-------- Extracted data --------
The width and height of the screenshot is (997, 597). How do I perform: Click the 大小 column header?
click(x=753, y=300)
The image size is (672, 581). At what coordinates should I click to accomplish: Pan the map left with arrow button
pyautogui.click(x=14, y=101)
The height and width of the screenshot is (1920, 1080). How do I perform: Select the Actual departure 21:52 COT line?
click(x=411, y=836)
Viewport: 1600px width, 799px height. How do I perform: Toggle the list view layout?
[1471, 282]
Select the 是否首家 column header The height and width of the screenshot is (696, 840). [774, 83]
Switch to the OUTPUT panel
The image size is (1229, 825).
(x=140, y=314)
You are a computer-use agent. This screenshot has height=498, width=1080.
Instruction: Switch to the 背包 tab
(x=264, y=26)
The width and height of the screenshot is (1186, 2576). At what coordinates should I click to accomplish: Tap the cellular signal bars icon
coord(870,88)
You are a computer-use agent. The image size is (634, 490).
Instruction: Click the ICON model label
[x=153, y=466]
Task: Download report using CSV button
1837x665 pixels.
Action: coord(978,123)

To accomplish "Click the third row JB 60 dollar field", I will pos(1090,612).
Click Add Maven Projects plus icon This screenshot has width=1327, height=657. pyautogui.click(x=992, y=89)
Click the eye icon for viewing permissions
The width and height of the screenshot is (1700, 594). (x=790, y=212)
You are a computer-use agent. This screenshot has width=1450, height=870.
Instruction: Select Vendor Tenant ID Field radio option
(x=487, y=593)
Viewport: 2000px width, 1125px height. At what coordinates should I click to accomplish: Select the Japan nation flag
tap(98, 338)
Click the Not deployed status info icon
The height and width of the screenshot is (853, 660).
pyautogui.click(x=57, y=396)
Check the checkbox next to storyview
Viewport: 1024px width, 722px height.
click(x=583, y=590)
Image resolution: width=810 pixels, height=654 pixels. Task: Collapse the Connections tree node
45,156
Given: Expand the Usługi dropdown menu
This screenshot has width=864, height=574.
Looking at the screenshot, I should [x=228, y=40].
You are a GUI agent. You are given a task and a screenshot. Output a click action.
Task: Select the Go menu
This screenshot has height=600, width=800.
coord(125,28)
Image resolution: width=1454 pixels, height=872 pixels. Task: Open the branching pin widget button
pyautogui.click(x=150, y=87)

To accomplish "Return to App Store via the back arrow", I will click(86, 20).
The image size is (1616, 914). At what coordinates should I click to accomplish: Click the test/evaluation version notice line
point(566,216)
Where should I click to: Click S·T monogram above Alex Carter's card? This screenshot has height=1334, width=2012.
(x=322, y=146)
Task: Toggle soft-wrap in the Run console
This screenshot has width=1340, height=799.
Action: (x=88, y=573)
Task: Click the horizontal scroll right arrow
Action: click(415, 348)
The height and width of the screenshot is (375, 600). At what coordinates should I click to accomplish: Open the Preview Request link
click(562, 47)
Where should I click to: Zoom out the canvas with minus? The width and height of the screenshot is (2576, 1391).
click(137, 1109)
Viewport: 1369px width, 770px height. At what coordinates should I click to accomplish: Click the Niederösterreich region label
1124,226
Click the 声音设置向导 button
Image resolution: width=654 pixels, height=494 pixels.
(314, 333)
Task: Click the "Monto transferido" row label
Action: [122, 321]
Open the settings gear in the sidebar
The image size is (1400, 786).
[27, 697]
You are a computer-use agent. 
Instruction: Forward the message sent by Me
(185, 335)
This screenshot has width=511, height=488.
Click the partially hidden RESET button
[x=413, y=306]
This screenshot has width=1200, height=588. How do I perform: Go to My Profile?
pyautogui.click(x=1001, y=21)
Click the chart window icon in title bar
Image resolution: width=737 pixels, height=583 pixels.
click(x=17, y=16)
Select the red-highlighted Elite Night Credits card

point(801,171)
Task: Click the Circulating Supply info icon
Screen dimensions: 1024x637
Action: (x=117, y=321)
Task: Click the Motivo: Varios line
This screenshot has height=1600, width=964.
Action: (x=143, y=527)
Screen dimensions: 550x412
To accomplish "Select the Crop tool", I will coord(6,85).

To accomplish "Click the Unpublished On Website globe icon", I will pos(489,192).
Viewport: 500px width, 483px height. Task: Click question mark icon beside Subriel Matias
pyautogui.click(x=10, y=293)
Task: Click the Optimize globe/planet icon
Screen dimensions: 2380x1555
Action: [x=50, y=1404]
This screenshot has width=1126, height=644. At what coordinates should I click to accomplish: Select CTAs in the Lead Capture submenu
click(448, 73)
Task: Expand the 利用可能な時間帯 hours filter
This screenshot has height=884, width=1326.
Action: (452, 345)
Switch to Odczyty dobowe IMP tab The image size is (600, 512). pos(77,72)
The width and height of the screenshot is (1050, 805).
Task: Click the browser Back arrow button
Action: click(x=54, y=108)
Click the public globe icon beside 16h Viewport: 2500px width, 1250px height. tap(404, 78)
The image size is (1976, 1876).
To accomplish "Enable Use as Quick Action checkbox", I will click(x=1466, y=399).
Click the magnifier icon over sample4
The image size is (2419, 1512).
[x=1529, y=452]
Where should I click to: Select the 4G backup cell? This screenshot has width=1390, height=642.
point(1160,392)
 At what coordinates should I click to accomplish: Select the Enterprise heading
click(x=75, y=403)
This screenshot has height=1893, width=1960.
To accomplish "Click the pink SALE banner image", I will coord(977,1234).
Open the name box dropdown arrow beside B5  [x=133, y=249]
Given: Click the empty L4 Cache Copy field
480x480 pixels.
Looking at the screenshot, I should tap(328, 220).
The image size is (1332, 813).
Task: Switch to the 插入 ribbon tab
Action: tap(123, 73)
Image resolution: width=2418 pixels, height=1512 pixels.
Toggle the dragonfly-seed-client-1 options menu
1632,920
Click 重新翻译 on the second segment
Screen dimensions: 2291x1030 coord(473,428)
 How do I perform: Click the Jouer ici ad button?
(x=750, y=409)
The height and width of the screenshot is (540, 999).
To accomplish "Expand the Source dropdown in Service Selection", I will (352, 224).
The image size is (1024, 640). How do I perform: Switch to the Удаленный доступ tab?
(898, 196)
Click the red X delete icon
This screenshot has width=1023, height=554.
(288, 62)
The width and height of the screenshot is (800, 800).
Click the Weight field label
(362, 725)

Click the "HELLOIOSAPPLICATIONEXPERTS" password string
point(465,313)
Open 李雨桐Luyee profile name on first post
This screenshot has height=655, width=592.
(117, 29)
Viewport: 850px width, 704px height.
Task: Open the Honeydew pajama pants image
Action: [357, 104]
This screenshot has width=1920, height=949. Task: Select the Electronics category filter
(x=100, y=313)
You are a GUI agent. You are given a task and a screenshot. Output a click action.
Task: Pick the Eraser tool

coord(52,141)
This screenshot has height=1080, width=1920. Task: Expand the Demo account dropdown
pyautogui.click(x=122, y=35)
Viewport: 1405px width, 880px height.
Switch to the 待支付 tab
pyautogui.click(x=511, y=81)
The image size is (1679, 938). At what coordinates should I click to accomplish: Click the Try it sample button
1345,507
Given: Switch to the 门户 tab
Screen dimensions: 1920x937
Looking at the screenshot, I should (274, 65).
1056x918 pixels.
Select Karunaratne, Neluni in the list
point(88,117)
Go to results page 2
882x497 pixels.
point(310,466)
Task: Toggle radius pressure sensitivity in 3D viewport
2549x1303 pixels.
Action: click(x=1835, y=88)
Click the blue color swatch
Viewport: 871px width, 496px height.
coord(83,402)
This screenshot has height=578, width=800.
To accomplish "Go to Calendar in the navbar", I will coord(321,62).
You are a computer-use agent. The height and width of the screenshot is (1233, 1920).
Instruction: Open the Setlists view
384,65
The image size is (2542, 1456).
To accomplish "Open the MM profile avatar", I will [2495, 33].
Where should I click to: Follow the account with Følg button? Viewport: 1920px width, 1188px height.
--------
Copy the entries word for word, from the line that contains "Click 重新翻译 on the second segment" through the last line of the entries.

Click 重新翻译 on the second segment
Screen dimensions: 2291x1030 coord(473,428)
 How do I perform: Click the Jouer ici ad button?
(x=750, y=409)
The height and width of the screenshot is (540, 999).
To accomplish "Expand the Source dropdown in Service Selection", I will (352, 224).
The image size is (1024, 640). How do I perform: Switch to the Удаленный доступ tab?
(898, 196)
Click the red X delete icon
This screenshot has width=1023, height=554.
(288, 62)
The width and height of the screenshot is (800, 800).
Click the Weight field label
(362, 725)

Click the "HELLOIOSAPPLICATIONEXPERTS" password string
point(465,313)
Open 李雨桐Luyee profile name on first post
This screenshot has height=655, width=592.
(117, 29)
Viewport: 850px width, 704px height.
Task: Open the Honeydew pajama pants image
Action: [357, 104]
This screenshot has width=1920, height=949. Task: Select the Electronics category filter
(x=100, y=313)
You are a GUI agent. You are given a task and a screenshot. Output a click action.
Task: Pick the Eraser tool

coord(52,141)
This screenshot has height=1080, width=1920. Task: Expand the Demo account dropdown
pyautogui.click(x=122, y=35)
Viewport: 1405px width, 880px height.
Switch to the 待支付 tab
pyautogui.click(x=511, y=81)
The image size is (1679, 938). At what coordinates should I click to accomplish: Click the Try it sample button
1345,507
Given: Switch to the 门户 tab
Screen dimensions: 1920x937
Looking at the screenshot, I should (274, 65).
1056x918 pixels.
Select Karunaratne, Neluni in the list
point(88,117)
Go to results page 2
882x497 pixels.
point(310,466)
Task: Toggle radius pressure sensitivity in 3D viewport
2549x1303 pixels.
Action: click(x=1835, y=88)
Click the blue color swatch
Viewport: 871px width, 496px height.
coord(83,402)
This screenshot has height=578, width=800.
To accomplish "Go to Calendar in the navbar", I will coord(321,62).
You are a computer-use agent. The height and width of the screenshot is (1233, 1920).
Instruction: Open the Setlists view
384,65
The image size is (2542, 1456).
To accomplish "Open the MM profile avatar", I will [2495, 33].
Where should I click to: Follow the account with Følg button? Viewport: 1920px width, 1188px height.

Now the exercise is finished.